Occasions d’échanges avec d’autres, les journées de janvier ont aussi été un temps fort, une étape importante pour le Mouvement lui-même. C’est en de telles circonstances que chacun peut élargir son horizon au-delà de la vie d’équipe et prendre davantage conscience de son appartenance à un même mouvement. Répartis dans plus de 500 équipes et en 19 Régions, les membres du MCC font partie d’un vaste réseau qui a besoin périodiquement d’exprimer sa visée commune. Organisées volontairement à la même date dans une constellation de rencontres décentralisées, les journées de janvier ont manifesté l’unité du Mouvement.

La variété des thèmes retenus reflète la diversité des situations que connaît la société économique d’aujourd’hui. Cependant dans tous les cas l’analyse des réalités, la recherche de solutions se sont référées à un même projet : Donner pleinement sa chance à l’homme ; tout faire pour que dans les changements du monde, l’homme puisse grandir en dignité et en humanité. Cette conviction commune manifeste, elle aussi, l’unité du Mouvement ; elle s’inspire de notre foi et de notre espérance de Chrétiens. Le MCC, à cette occasion, a voulu s’exprimer en tant que mouvement d’Église et, tout en marquant la spécificité de sa mission, il a « ouvert les fenêtres » pour réfléchir avec d’autres aux questions qui engagent aujourd’hui l’avenir de notre société tout entière.
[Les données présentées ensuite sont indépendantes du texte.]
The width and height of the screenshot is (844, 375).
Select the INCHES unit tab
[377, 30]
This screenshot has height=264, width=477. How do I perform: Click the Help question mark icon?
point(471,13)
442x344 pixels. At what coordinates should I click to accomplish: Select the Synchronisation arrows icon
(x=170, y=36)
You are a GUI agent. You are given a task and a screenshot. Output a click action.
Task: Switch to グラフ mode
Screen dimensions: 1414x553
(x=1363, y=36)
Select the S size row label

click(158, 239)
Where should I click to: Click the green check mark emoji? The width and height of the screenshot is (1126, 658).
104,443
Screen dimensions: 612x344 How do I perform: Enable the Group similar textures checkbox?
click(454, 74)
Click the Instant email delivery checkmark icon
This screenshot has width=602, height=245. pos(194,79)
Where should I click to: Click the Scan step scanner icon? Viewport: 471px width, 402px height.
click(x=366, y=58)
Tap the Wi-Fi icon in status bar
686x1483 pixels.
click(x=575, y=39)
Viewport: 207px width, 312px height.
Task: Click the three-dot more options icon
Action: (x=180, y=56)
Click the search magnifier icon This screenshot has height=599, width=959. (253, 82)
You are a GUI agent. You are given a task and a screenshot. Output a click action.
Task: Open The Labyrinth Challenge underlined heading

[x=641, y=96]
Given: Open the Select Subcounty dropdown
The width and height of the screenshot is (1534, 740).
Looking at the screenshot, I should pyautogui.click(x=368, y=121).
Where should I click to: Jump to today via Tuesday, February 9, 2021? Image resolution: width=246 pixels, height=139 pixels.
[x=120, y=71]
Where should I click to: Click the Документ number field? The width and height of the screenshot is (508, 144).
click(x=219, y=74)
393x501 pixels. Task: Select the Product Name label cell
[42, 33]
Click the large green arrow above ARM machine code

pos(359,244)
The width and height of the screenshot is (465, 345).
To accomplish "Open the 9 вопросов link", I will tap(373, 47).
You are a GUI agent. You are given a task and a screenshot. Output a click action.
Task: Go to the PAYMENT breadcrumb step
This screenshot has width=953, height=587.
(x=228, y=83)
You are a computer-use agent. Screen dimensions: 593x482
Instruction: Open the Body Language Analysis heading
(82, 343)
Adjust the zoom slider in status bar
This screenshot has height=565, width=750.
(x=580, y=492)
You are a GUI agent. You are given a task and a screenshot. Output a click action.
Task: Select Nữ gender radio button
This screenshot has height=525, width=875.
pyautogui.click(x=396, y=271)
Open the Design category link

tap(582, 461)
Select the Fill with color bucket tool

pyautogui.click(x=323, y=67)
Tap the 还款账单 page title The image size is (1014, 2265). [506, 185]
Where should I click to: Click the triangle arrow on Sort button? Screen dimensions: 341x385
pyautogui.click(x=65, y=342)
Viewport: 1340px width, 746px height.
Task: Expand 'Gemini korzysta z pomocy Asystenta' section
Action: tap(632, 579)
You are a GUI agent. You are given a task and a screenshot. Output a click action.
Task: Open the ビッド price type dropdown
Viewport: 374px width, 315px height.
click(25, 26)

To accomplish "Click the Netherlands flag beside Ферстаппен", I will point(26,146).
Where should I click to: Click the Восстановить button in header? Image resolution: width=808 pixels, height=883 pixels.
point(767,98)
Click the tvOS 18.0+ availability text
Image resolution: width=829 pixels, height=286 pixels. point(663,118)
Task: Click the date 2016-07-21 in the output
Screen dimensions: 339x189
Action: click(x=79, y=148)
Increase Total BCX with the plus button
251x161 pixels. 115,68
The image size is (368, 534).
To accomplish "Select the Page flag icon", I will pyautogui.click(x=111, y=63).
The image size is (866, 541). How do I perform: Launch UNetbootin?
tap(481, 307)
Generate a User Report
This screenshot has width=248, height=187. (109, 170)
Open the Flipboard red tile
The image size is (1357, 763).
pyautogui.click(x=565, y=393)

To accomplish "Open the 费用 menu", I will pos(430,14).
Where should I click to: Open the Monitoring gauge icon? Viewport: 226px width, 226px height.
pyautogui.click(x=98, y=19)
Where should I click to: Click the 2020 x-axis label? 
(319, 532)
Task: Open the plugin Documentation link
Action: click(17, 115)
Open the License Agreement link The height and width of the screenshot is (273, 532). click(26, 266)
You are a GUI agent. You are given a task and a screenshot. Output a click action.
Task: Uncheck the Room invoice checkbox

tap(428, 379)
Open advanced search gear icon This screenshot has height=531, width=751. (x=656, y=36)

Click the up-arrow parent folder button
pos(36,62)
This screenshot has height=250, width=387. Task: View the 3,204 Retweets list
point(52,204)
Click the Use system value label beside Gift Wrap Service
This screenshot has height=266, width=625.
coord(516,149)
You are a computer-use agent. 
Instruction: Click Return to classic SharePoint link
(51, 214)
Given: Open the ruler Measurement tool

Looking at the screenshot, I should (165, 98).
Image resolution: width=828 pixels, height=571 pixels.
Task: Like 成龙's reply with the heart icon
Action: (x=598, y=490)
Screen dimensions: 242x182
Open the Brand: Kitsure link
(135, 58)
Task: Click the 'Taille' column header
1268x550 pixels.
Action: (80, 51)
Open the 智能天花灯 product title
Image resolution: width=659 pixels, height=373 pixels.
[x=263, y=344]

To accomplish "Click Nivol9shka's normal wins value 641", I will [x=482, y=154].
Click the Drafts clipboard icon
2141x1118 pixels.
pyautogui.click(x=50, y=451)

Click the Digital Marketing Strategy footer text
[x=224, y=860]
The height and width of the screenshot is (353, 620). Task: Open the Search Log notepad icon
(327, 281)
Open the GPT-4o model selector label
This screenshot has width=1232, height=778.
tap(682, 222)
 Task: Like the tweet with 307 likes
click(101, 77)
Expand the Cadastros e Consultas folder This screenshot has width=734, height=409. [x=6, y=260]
Comme les journées emploi d’octobre 1983 situées entre le Congrès de Lyon et celui du Bourget, les rencontres de janvier 1987 ouvrent dans le Mouvement une nouvelle étape en vue de la tenue d’un prochain congrès. Les questions posées, les idées échangées, les expériences rapportées représentent une richesse qui demande à être exploitée. Dans le cadre des équipes et des secteurs ou dans des groupes de travail plus spécialisés, la réflexion commencée a besoin d’être reprise et approfondie, les actions qui ont été décidées doivent être entreprises. Mais, pour porter témoignage dans les divers lieux où s’exercent nos responsabilités, l’action seule ne suffit pas ; il faut aussi énoncer les repères qui l’orientent. Il y a donc, en rendant compte de nos échanges, une parole à dire dans l’Église en général, dans nos communautés chrétiennes locales en particulier. Il y a aussi un langage à élaborer et à tenir dans la société dont nous sommes solidaires afin que le message d’espérance reçu du Christ puisse être entendu des hommes d’aujourd’hui.